The development of new materials is perhaps one of the most important endeavors of humanity, defining historic periods and changing the way the world around us looks. After all, the stone, iron and bronze ages were so named because of the materials that were most in use during those times.
When it comes to thinking about tomorrow’s materials today, the biggest focus is on sustainability. And material science is key to making secure, clean and efficient energy systems possible as well as making a whole range of industries, from transportation to manufacturing, sustainable.
Annika Borgenstam is professor at the Department of Materials Science and Engineering at Stockholm’s KTH Royal Institute of Technology. She uses the Eiffel Tower as an example of how material science can lead to a more sustainable world.
“If we used the advanced high-strength steels that we have today, we could build four Eiffel Towers with the same amount of material that was used originally,” she says. “Building lighter constructions will mean that less transportation of material is necessary, and less material needs to be produced. Both factors lead to less CO2 emissions. Stronger steel also means that aircraft and cars and such will weigh less, which means less CO2 emissions.”
Material scientists are searching for materials that are lighter and can withstand higher temperatures and more corrosive atmospheres.
But rather than looking to actually develop brand new materials, today the big push within the industry involves the (often radical) restructuring of existing materials, using revolutionary new processes such as additive manufacturing, also known as 3D printing, and computational modeling.
“Additive manufacturing will open up completely new ways of using the same types of materials that we have today, by building in the properties that we need,” says Borgenstam.
One of the reasons why the focus in materials science is now on new processes and the development of existing materials is because the development of brand new materials can take many years. And while there is a push to replace certain scarce materials such as cobalt, which is used in cutting tools and electric car batteries, material scientists are also increasingly focusing on recycling materials.

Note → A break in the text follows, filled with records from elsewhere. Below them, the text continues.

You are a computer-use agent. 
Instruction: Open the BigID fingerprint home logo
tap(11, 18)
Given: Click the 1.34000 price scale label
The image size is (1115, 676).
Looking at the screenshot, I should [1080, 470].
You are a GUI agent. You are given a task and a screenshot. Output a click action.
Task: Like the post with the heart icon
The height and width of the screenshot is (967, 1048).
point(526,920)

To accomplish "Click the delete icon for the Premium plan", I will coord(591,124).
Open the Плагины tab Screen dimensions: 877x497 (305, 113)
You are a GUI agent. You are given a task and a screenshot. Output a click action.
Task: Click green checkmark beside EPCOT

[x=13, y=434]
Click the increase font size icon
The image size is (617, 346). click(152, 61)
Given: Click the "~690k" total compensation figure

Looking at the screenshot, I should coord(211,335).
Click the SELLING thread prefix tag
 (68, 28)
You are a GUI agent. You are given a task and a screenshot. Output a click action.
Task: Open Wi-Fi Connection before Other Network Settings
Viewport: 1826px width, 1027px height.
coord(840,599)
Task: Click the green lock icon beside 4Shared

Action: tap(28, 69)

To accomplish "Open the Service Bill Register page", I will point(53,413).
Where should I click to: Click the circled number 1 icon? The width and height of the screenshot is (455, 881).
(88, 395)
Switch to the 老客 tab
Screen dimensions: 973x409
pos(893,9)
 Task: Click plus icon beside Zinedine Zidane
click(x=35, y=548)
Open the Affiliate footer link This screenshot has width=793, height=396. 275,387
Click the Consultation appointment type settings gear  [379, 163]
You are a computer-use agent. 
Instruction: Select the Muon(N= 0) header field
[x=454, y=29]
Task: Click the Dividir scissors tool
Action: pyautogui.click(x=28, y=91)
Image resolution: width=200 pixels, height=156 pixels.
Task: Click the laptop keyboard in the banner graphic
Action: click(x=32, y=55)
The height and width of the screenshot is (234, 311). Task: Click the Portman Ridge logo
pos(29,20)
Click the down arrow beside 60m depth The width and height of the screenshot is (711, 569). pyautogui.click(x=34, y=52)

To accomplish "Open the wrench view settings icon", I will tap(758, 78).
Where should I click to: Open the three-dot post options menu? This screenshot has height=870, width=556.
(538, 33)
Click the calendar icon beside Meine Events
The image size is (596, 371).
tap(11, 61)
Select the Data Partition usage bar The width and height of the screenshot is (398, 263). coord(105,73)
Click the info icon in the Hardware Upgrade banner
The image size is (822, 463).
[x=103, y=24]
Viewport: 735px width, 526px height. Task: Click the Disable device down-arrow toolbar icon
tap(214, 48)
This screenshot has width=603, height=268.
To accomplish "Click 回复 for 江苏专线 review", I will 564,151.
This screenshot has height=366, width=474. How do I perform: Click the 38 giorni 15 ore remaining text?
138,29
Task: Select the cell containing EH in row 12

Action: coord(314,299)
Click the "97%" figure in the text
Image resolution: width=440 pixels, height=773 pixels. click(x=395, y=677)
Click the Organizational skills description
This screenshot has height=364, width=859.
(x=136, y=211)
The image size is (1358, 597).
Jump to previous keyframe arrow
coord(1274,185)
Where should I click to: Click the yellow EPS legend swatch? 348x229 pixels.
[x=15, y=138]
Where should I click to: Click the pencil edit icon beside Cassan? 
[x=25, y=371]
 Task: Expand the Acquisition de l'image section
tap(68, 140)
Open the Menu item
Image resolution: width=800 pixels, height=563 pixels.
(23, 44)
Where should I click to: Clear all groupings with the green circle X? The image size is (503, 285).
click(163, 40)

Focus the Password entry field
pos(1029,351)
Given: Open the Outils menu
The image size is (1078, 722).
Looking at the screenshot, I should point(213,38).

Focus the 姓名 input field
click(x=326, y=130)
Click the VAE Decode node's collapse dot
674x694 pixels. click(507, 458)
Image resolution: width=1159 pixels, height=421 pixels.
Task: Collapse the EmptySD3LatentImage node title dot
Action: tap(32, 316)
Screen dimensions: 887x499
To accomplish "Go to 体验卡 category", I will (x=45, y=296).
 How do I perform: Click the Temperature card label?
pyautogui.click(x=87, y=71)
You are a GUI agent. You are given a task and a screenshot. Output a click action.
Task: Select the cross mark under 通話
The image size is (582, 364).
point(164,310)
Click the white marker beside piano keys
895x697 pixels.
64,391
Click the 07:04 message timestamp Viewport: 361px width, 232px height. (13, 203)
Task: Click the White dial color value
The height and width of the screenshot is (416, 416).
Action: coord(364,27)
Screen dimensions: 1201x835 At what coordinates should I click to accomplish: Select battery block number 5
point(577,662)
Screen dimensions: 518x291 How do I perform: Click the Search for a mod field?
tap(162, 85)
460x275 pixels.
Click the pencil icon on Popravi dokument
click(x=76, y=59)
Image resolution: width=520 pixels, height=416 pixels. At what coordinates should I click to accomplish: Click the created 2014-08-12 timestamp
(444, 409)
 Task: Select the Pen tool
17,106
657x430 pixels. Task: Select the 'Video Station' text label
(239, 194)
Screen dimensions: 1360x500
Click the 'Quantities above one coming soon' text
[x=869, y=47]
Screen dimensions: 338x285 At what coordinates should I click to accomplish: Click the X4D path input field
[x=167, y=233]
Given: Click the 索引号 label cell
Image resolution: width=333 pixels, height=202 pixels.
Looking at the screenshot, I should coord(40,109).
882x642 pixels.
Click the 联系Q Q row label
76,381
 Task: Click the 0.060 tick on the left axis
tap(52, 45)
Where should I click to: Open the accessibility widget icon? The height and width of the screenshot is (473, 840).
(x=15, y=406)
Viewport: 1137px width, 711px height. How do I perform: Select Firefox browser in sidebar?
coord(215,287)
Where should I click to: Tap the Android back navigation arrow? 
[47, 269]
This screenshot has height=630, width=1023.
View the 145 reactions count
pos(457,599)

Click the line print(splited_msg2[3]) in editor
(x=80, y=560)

Difficult to compete with steel
Borgenstam cites steel as an example of an existing material for which there is no need to find a replacement. “Steel is fully recyclable, cheap and abundant, and we can produce it with a large spectrum of different properties,” she says. “It is difficult to compete with that. There is still room for improvement with steel. We are far from reaching its theoretical strength.”
Perhaps one of the biggest issues facing the development of new materials is a shortage of young people with the right competencies to undertake the relevant research. “It is not that easy to recruit young people into materials,” says Borgenstam. “It is not as well known, as physics and chemistry are, and aspects of it, like the steel industry, are sometimes presented negatively in the media.”
But, she adds, this is an area in which young scientists and engineers can have a huge impact on the world around them. “I would advise young people that going into material science is a way to save the world, because you can really have an impact on sustainability and saving the environment. There are so many positive effects from using better materials, and we need to show them that.”